*EXTRACT TO READ*.
++++++++
2. It is by the exertion of your own consciousness by yourself, and by diligent relinquishment of the best objects of your desire, that you can bring back your refractory mind under your subjection.

3. He who remains at rest by giving up the objects of his desire, is verily the conqueror of his mind; which is reduced under his subjection as an elephant wanting its tusks.

4. The mind is to be carefully treated as a patient by the prescriptions of reason, and by discriminating the truth from untruth, as we do good diet from what is injurious.

5. Mould your heated imagination by cool reasoning, by precepts of the Sástras, and by association with the dispassionate, as they do the heated iron by a cold hammer.

6. As a boy has no pain to turn himself this way and that in his play; so it is not difficult to turn the mind, from one thing to another at pleasure.

7. Employ your mind to the acts of goodness by the light of your understanding; as you join your soul to the meditation of God by light of your spirit.
++++++++
*DATA SHOWN*.

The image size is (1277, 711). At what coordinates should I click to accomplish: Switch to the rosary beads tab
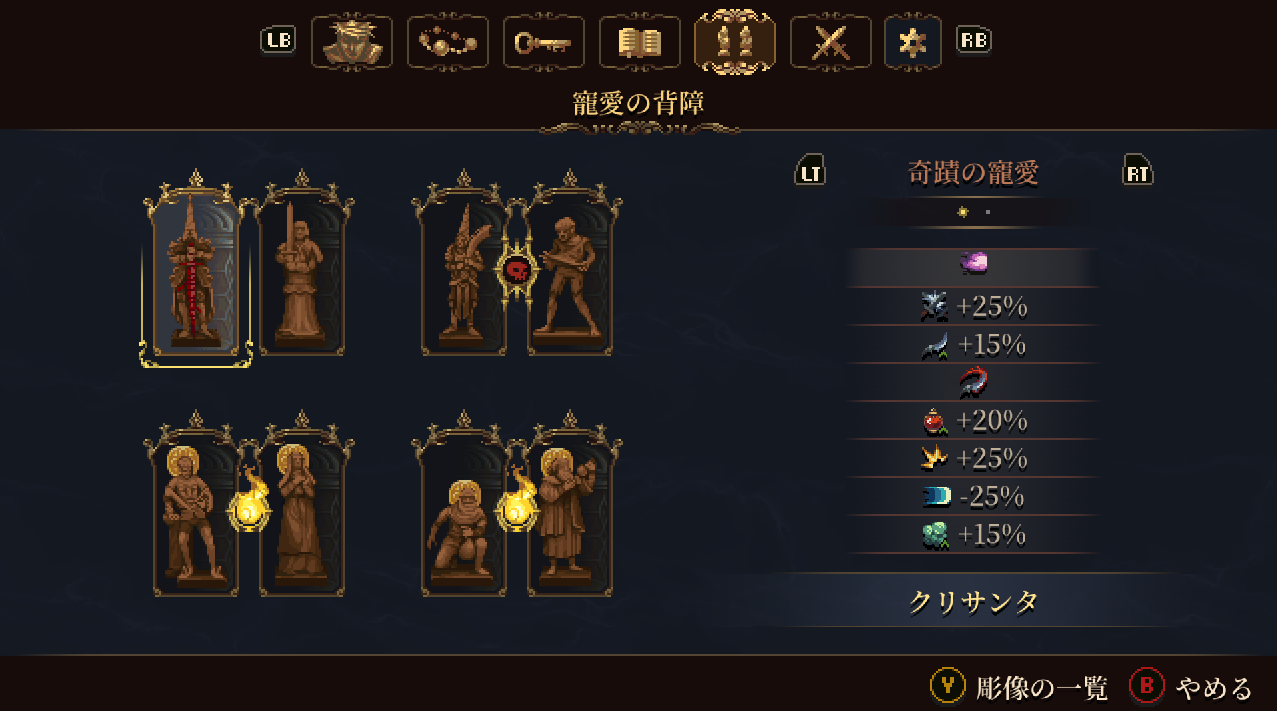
++++++++
*PARTS OF THE EXERCISE*.
A) In the verses on subduing the mind, list every means that verse 5 names for molding a heated imagination.
B) Continue the verses on subduing the mind from the end of verse 7, keeping the same numbered style.

*ANSWERS TO THE EXERCISE*.
A)
cool reasoning
precepts of the Sástras
association with the dispassionate

B)
8. The renunciation of a highly desirable object, is in the power of one, who resigns himself to the divine will; it is a shame therefore to that worm of human being, who finds this precept difficult for his practice.

9. He who can take the unpleasant for the pleasurable in his understanding; may with ease subdue his mind, as a giant overcomes a boy by his might.

10. It is possible to govern the mind like a horse, by one’s attention and exertion; and the mind being brought to its quietness, it is easy to enter into divine knowledge.

11. Shame to that jackass (lit.: jackalish man), who has not the power to subdue his restless mind, which is entirely under his own subjection, and which he can easily govern.